Your instructions: When you reach the line in the listing below that contains "Where should I click to: Move", begin returning lines exactly as written, and stop after the line that contains "Screen dimensions: 500x654". Return no other lines.

Given data:
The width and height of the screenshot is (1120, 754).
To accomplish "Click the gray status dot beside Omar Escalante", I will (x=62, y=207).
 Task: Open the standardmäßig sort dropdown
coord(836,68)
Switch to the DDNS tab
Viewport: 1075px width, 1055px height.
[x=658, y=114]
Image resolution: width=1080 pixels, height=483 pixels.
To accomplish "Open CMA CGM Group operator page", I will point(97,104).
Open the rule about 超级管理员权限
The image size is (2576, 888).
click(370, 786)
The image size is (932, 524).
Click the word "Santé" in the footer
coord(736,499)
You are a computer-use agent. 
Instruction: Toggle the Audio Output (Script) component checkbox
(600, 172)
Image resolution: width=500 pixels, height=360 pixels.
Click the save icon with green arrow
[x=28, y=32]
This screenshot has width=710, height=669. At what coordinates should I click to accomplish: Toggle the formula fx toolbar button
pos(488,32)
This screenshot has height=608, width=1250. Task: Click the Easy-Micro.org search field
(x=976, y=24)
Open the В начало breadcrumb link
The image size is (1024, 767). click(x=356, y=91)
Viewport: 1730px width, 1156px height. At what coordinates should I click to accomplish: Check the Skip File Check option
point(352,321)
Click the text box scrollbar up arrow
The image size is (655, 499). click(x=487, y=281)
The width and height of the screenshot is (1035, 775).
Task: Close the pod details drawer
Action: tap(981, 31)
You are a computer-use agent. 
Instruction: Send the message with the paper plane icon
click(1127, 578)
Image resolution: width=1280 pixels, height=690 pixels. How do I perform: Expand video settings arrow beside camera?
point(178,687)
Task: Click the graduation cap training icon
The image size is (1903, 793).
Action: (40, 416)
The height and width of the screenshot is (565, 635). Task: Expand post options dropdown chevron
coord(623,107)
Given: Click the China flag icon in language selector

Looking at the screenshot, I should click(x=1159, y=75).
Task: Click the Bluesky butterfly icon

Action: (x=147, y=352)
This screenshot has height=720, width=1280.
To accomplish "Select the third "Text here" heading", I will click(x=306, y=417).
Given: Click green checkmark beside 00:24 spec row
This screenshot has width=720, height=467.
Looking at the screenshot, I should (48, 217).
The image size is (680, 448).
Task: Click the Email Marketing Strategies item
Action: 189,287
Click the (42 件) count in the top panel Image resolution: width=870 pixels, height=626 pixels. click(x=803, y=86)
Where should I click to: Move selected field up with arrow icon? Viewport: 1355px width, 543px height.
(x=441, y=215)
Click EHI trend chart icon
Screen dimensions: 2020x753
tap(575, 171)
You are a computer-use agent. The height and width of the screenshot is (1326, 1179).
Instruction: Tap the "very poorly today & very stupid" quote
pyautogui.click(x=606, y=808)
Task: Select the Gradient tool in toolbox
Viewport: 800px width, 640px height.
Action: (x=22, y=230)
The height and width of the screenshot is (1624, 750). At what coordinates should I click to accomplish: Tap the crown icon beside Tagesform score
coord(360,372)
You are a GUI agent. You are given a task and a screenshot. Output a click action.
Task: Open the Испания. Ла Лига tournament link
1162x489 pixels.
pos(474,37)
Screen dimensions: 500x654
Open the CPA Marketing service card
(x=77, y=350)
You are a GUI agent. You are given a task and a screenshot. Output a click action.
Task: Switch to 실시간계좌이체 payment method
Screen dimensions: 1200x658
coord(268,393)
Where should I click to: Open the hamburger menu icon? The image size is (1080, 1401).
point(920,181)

Your solution:
Where should I click to: Move selected field up with arrow icon? Viewport: 1355px width, 543px height.
(x=441, y=215)
Click EHI trend chart icon
Screen dimensions: 2020x753
tap(575, 171)
You are a computer-use agent. The height and width of the screenshot is (1326, 1179).
Instruction: Tap the "very poorly today & very stupid" quote
pyautogui.click(x=606, y=808)
Task: Select the Gradient tool in toolbox
Viewport: 800px width, 640px height.
Action: (x=22, y=230)
The height and width of the screenshot is (1624, 750). At what coordinates should I click to accomplish: Tap the crown icon beside Tagesform score
coord(360,372)
You are a GUI agent. You are given a task and a screenshot. Output a click action.
Task: Open the Испания. Ла Лига tournament link
1162x489 pixels.
pos(474,37)
Screen dimensions: 500x654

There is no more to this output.